Long-term behavior of randomly perturbed Hamiltonian systems: large deviations and averaging

Abstract

This dissertation concerns various asymptotic problems related to the long-term macroscopic behavior of randomly perturbed Hamiltonian systems, with different types of perturbations and on different time scales. Since the perturbations of the systems are assumed to be small while the systems are observed at large times, non-trivial phenomena can arise due to the interplay between the perturbation size and the temporal and spatial scales, and the systems often demonstrate qualitatively distinct types of behavior depending on the subtle quantitative relation between asymptotic parameters.

More specifically, on a natural time scale, i.e., in time required for the dynamics to move distance of order one, we investigate the dynamical systems with fast-oscillating perturbations and obtain precise estimates on the distribution.
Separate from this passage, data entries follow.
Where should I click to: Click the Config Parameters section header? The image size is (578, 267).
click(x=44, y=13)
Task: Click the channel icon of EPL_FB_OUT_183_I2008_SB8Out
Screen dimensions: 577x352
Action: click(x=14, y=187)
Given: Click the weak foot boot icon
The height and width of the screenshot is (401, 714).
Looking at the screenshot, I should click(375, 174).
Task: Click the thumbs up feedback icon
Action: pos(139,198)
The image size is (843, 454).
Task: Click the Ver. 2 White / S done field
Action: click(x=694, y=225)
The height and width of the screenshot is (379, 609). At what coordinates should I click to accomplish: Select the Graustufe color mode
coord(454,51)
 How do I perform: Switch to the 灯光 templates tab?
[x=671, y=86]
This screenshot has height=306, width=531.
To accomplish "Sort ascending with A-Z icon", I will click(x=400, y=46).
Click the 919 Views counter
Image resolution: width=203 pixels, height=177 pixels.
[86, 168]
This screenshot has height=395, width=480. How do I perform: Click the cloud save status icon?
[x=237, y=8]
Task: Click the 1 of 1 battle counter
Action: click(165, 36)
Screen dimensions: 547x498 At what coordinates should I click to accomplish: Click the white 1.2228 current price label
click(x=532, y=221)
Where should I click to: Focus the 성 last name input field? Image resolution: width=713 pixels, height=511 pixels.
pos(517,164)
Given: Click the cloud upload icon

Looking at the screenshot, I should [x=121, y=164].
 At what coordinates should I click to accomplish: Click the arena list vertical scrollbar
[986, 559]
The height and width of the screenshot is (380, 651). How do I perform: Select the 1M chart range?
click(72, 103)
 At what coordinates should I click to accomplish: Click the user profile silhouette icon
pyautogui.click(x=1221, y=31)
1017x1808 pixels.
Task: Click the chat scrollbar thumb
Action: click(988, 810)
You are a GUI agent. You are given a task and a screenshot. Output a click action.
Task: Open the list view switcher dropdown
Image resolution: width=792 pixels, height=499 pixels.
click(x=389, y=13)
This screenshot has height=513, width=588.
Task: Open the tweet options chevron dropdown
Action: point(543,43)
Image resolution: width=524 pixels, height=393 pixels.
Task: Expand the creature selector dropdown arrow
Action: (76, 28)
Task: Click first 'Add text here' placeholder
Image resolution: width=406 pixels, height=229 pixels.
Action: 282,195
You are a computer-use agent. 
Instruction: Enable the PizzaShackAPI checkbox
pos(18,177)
In particular, we calculate the exact asymptotics of the distribution in the case of linear dynamical systems. This problem also inspires the study of the local limit theorem for time-inhomogeneous functions of Markov processes. The local limit theorem is a significant and widely used tool in problems of pure and applied mathematics as well as statistics. This result has been included in [1] and submitted for publication.

On the time scale that is inversely proportional to the effective size of the perturbation, we prove that the evolution of the first integral of the Hamiltonian system with fast-oscillating perturbations converges to a Markov process on the corresponding Reeb graph, with certain gluing conditions specified at the interior vertices. The result is parallel to the celebrated Freildin-Wentzell theory on the averaging principle of additive white-noise perturbations of Hamiltonian systems, and provides a description of the long-term behavior of a system when adopting an alternative approach to modeling random noise. Moreover, the current result provides the first scenario where the motion on a graph and the corresponding gluing conditions appear due to the averaging of a slow-fast system. It allows one to consider, for instance, the long-time diffusion approximation for an oscillator with a potential with more than one well. This result has been submitted for publication [2].

In the last part of the dissertation, we return to the more classical case of additive diffusion-type perturbations, combine the ideas of large deviations and averaging, and establish a large deviation principle for the first integral of the Hamiltonian system on intermediate time scales. Besides representing a new step in large deviations and averaging, this result will have important applications to reaction-diffusion equations and branching diffusions. The latter two concepts concern the evolution of various populations (e.g., in biology or chemical reactions). This result has been published in the journal Stochastics and Dynamics [3].